Objetivo =
Responda com base no texto-fonte:
1. Por quais nomes é chamada a língua mantida em uso no Cafundó?
2. De que ano são os primeiros escritos dos autores sobre o Cafundó?
3. Em que período os autores desenvolveram a pesquisa empírica?

Texto-fonte =
------------

ANTONIO S. A. GUIMARÃES

ANTONIO S. GUIMARÃES
Chega finalmente às livrarias o "Cafundó", de Carlos Vogt, linguista, e Peter Fry, antropólogo, com a colaboração de Robert Slenes, historiador. "Finalmente", porque o Cafundó, a comunidade negra de Salto de Pirapora, São Paulo, que mantém em uso uma "língua africana", a "cupópia" ou "falange", foi o primeiro "quilombo moderno" a ser "descoberto" no Brasil de nossos dias. Datam de 1978 os primeiros escritos dos autores sobre o Cafundó, e o livro -este espaço verbal privilegiado de consagração do saber- só aparece agora, 18 anos depois. Vogt e Fry procuram desvendar o que são estes "quilombos", o que foi esta "descoberta" ou, na palavra deles próprios, "o que é ser africano no Brasil? E, abusando um pouco da generalização, ... o que é ser brasileiro?".
É um livro que procura desfazer equívocos de várias ordens. Da ordem da consagração intelectual e da recriação do mundo pelo verbo dos cientistas sociais e dos jornalistas; da ordem da interpretação da cultura e do significado das línguas, rituais ou prosaicas; da ordem política da disputa dos interesses sociais e econômicos. O modo de fazê-lo é apresentar os resultados, as análises e as interpretações mediante a narração do desenvolvimento da pesquisa empírica que os autores desenvolveram de 1978 a 1981 em Cafundó e em outras "terras de negro", pelo Sudeste do país afora. Ao narrar a pesquisa e seus procedimentos, os autores desvendam não apenas a sua própria metodologia, mas a constelação de interesses em que eles e o Cafundó sempre estiveram envolvidos e, assim, a interpretação é posta sob o fogo cruzado da crítica e da autocrítica.

------------

Trecho de dados =
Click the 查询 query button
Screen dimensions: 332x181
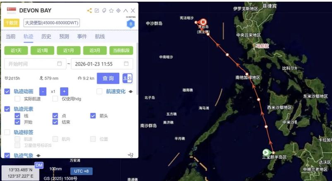click(108, 78)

------------

Resposta escrita =
1. "Cupópia" ou "falange".
2. De 1978.
3. De 1978 a 1981.